* WHAT YOU SHOULD DO: Render the records below as a JSON list of strings with one string per line, starting at the line that contains "nursing (323, 1021)" and ending at the line that contains "pyautogui.click(x=287, y=1362)". Include both of those lines and leave out any blank lines.

* GIVEN DATA:
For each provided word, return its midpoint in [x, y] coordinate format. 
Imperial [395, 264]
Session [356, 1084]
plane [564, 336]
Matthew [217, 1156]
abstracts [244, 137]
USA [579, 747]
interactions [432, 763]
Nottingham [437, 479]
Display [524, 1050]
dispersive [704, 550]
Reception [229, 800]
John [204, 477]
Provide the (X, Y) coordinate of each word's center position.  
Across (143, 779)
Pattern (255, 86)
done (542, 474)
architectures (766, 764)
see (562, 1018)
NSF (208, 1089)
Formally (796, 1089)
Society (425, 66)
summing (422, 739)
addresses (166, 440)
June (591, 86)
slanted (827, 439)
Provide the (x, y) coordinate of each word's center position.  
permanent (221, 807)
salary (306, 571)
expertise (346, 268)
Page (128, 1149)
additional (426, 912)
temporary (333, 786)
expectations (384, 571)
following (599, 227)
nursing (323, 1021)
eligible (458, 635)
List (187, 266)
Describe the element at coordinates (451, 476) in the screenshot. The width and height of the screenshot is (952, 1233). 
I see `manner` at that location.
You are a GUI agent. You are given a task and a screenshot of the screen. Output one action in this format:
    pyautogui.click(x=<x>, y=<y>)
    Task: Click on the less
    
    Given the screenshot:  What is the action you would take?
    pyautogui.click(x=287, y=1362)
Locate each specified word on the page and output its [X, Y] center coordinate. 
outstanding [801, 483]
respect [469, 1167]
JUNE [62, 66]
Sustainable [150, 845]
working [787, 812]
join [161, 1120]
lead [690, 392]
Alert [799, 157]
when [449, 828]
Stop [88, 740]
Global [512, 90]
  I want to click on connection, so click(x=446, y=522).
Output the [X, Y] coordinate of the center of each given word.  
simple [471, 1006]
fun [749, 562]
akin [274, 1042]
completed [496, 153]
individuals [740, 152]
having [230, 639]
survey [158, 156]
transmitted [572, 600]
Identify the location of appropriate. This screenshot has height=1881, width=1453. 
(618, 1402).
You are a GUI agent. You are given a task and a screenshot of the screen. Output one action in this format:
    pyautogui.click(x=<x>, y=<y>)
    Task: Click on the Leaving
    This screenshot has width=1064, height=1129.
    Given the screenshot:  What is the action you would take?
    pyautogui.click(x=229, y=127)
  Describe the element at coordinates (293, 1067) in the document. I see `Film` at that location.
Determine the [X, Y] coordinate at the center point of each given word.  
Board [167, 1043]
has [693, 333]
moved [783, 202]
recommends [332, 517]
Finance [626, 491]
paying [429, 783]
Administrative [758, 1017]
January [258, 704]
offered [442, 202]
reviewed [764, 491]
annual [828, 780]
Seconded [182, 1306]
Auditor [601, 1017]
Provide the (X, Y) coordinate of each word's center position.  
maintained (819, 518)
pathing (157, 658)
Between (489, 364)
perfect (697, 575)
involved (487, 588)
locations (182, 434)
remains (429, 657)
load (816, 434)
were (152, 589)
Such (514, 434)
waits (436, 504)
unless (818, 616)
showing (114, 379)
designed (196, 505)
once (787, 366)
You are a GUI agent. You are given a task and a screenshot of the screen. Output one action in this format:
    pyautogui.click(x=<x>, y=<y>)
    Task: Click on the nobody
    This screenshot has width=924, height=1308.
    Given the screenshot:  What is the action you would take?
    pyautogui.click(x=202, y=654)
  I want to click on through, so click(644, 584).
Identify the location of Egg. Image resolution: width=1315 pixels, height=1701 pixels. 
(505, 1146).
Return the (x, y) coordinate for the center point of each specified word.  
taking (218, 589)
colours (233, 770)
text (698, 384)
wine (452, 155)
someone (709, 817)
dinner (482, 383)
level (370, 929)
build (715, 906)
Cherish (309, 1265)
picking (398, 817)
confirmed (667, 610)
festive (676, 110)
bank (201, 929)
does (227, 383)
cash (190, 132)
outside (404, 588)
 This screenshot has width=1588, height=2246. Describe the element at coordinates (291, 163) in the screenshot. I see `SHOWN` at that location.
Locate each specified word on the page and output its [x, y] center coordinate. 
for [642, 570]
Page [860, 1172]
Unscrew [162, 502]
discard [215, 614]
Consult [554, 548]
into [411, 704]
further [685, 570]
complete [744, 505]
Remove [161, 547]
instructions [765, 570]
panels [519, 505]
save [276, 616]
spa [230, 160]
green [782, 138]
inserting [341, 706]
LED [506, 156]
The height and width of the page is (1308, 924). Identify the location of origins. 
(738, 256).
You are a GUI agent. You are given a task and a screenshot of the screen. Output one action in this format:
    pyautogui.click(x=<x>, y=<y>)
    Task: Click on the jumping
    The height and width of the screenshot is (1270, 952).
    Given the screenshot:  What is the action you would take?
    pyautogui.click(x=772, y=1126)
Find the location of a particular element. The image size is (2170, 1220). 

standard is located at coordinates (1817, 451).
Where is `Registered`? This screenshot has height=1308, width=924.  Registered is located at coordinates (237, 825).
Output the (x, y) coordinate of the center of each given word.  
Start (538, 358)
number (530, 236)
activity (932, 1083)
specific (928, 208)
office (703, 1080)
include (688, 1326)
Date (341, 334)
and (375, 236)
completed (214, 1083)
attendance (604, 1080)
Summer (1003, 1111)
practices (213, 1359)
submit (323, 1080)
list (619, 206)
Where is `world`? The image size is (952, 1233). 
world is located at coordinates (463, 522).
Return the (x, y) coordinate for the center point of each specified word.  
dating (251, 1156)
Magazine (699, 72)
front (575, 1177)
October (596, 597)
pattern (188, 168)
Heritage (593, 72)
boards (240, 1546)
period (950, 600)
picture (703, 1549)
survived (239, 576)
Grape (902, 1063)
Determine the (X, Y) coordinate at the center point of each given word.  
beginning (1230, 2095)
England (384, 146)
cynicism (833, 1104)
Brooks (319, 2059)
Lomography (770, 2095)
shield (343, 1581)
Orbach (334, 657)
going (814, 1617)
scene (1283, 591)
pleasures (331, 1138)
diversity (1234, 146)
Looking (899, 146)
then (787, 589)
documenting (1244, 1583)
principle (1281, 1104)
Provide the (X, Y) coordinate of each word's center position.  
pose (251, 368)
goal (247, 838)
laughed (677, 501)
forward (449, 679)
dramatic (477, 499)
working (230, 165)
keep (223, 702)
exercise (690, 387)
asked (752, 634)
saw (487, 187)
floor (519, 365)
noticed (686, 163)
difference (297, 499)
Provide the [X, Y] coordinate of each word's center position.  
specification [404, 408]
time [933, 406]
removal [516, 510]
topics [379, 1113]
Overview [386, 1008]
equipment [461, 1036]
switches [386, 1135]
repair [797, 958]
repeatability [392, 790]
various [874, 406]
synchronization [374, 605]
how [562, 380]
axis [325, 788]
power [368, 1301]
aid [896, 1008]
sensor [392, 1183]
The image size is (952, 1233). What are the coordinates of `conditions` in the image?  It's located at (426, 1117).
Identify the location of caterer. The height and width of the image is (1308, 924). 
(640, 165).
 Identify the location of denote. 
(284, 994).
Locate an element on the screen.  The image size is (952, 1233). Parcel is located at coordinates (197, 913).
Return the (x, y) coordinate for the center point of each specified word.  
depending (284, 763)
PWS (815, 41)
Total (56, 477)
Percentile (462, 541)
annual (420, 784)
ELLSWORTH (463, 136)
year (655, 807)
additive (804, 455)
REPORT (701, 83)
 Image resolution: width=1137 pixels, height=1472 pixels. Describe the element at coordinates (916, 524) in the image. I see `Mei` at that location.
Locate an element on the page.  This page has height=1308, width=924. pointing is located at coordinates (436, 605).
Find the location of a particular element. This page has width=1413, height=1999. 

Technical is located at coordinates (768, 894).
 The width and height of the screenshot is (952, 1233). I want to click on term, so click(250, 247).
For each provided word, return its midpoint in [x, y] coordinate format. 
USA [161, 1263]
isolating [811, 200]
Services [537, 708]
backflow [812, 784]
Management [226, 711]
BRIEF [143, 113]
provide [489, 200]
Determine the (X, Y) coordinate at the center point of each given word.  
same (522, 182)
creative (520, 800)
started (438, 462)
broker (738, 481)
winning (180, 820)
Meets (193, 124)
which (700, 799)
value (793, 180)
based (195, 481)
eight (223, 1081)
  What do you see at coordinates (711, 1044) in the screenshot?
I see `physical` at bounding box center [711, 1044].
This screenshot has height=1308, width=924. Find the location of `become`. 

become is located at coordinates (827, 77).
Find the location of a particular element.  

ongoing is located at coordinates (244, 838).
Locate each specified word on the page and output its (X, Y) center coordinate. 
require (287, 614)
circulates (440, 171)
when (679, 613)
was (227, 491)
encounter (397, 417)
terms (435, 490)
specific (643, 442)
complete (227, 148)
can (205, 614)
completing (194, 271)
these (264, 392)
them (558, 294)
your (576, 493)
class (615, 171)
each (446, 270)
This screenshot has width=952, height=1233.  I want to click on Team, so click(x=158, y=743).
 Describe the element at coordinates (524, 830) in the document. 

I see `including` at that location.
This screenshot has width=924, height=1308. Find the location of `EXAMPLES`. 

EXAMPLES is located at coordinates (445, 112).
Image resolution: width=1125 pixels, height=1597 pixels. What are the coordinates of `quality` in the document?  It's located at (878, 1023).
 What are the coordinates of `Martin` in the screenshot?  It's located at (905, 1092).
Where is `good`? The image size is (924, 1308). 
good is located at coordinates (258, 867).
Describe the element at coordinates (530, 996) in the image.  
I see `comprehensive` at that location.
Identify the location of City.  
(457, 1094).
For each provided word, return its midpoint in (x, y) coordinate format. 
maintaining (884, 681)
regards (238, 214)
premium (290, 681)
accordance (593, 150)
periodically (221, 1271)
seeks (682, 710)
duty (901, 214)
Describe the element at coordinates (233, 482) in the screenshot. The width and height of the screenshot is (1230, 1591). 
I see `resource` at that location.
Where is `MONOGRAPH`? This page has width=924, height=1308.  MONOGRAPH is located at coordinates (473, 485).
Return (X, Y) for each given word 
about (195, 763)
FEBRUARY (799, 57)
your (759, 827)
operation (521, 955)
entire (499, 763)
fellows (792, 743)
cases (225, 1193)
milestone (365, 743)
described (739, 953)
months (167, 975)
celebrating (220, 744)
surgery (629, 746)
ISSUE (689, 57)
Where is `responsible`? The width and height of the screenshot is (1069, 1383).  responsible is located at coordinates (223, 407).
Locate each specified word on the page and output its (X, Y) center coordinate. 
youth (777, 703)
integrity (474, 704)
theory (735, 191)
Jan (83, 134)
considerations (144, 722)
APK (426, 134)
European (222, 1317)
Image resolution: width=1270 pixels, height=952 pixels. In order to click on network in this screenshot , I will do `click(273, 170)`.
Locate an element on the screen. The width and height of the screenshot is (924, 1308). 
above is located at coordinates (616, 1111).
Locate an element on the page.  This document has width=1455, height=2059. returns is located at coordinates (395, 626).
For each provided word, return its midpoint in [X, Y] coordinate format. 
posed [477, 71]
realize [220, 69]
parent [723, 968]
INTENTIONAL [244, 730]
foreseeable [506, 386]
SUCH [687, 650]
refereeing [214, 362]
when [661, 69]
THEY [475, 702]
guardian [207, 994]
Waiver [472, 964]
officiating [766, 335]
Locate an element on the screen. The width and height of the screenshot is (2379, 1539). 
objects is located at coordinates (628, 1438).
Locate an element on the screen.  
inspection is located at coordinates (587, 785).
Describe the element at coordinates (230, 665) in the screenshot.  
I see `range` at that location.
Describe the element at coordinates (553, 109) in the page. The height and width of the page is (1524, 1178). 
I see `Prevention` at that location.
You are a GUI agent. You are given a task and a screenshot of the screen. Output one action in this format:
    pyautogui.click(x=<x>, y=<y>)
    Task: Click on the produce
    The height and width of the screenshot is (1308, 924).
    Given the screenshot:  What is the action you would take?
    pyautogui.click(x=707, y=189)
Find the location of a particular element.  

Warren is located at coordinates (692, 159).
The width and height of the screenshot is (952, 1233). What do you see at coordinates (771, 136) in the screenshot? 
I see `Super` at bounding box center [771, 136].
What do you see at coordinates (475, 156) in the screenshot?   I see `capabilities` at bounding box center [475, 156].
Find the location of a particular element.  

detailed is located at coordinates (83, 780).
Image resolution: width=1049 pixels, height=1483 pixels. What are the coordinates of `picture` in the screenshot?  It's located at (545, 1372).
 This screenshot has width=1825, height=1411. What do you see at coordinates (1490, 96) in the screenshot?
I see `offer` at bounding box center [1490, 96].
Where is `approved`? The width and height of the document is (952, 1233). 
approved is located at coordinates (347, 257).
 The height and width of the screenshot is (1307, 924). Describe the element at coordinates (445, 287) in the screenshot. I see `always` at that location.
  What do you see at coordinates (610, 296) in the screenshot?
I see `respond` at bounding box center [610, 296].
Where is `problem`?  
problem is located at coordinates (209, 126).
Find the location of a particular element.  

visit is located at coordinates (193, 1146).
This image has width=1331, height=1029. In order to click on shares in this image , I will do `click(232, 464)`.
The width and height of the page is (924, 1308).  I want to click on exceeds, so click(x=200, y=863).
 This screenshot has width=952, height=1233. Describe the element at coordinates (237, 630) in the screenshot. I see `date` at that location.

* WORKED ANSWER:
[
  "nursing (323, 1021)",
  "eligible (458, 635)",
  "List (187, 266)",
  "Describe the element at coordinates (451, 476) in the screenshot. The width and height of the screenshot is (952, 1233). ",
  "I see `manner` at that location.",
  "You are a GUI agent. You are given a task and a screenshot of the screen. Output one action in this format:",
  "    pyautogui.click(x=<x>, y=<y>)",
  "    Task: Click on the less",
  "    Given the screenshot:  What is the action you would take?",
  "    pyautogui.click(x=287, y=1362)"
]